WASHINGTON, May 15 ( & News Agencies) - The number of Muslims has thrived in Canada as a census shows that Islam has become the number one non-Christian faith in Quebec and Canada as a whole, a leading Canadian newspaper reported Wednesday, May 14.

The number of Quebec Muslims increased by almost 1.5 times between 1991 and 2001, The Montreal Gazette said, quoting the 2001 Canadian census made public by the official Statistics Canada on Tuesday, May 13.

The census attributed the obvious increase to Muslims immigration from south Asia, North Africa and the Middle East, making Islam the fastest growing religion in the country.

It also showed that the 108,620 Muslims in Quebec were up by 141.8 percent from a decade earlier.

Two years ago, Muslims made up only 2 per cent of this country's population, the census said.

"Now Islam is going to be a Western religion and we look forward to making a positive contribution. We hope that this will help to bring the world closer together," the Gazette quoted as saying Salaam Elmenyawi, chairperson of the Muslim Council of Montreal and a chaplain at Concordia University.

Bashir Hussain, chairperson of the Montreal Chapter of the Council of Muslim Communities in Canada, remembers when there were only a handful of Muslims in Montreal in the early 1960s.

"Now we have about 30 mosques and places of prayer, and it's still not enough," he stressed.

Jack Jedwab, executive director of the Association for Canadian Studies, also highlighted an increasing number of Muslim students among the Muslim community in Canada.
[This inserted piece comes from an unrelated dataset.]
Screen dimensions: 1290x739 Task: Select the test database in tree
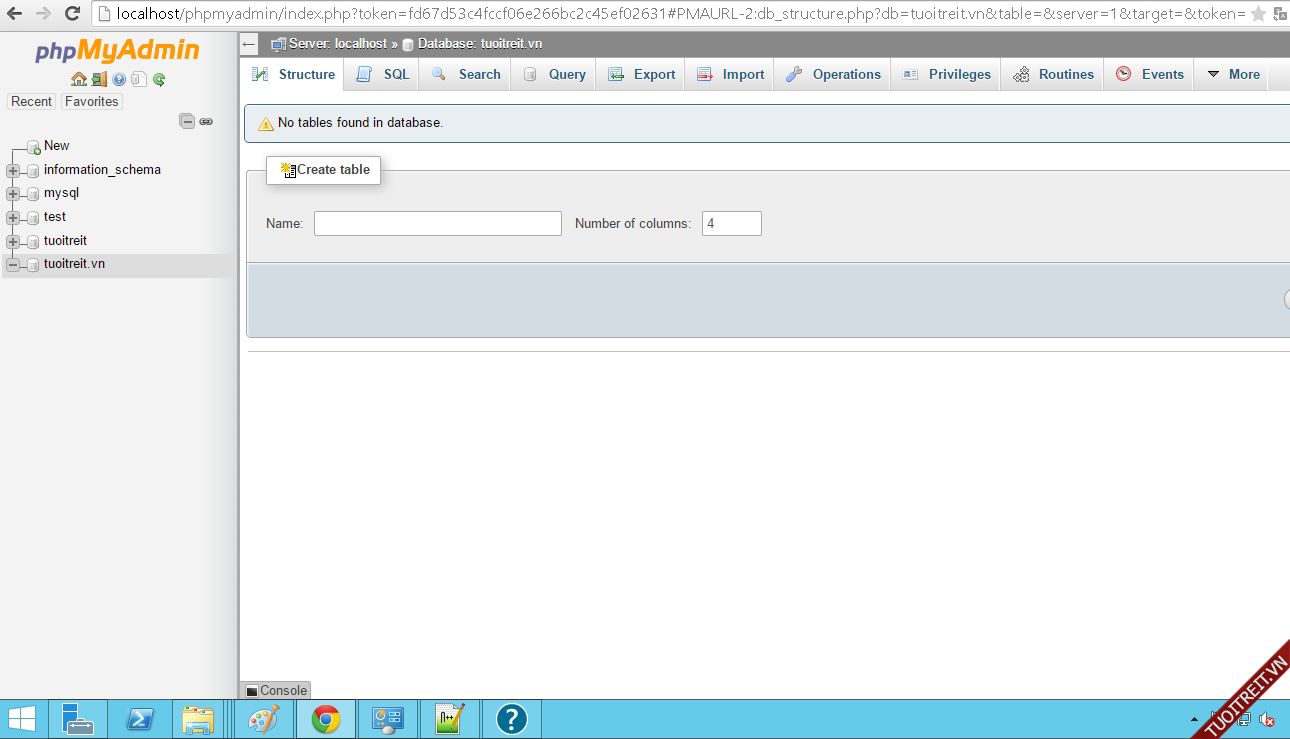tap(55, 217)
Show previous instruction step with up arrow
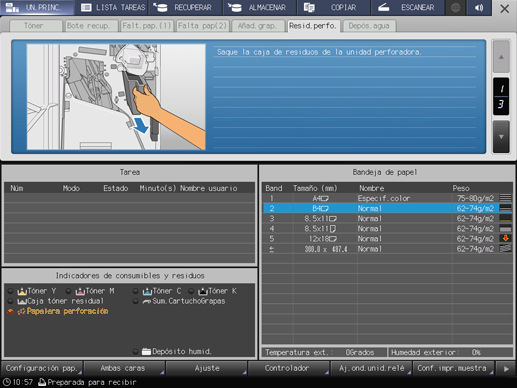The image size is (517, 388). point(501,57)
"By the time the data are collected in the 2011 census, if they are collected, there may be more Muslim than Protestant students in Montreal schools," he told the daily.

Outnumbering Jews

The census shows that for the first time Muslims outnumber Jews, a demographic that could ultimately affect this country's position vis-a-vis the Arab-Israeli conflict.

"I would have to say with a caution that, yes, of course it is going to have an effect because politicians respond, of course to votes," said John Carson, a professor of Canadian foreign policy at the University of Toronto.

According to the census, the number of Jews also increased between 1991 and 2001, but only by 3.7 per cent to 329,995.

And the proportion they represent of the total Canadian population declined to 1.1 per cent from 1.2 per cent.

The census data show Roman Catholics are still by far the largest group in Quebec.

The 5.9 million Catholics in 2001 were up by 1.3 percent, although they declined to 83.2 percent from 86 percent of the population.

Protestants declined a little in both absolute and percentage terms. However, Baptists rose by 28.9 percent to almost 35,455.

According to the census, Christian Orthodox rose 12.4 percent, Buddhists 30.8 percent, Hindus 73.7 percent, Sikhs 81.7 percent.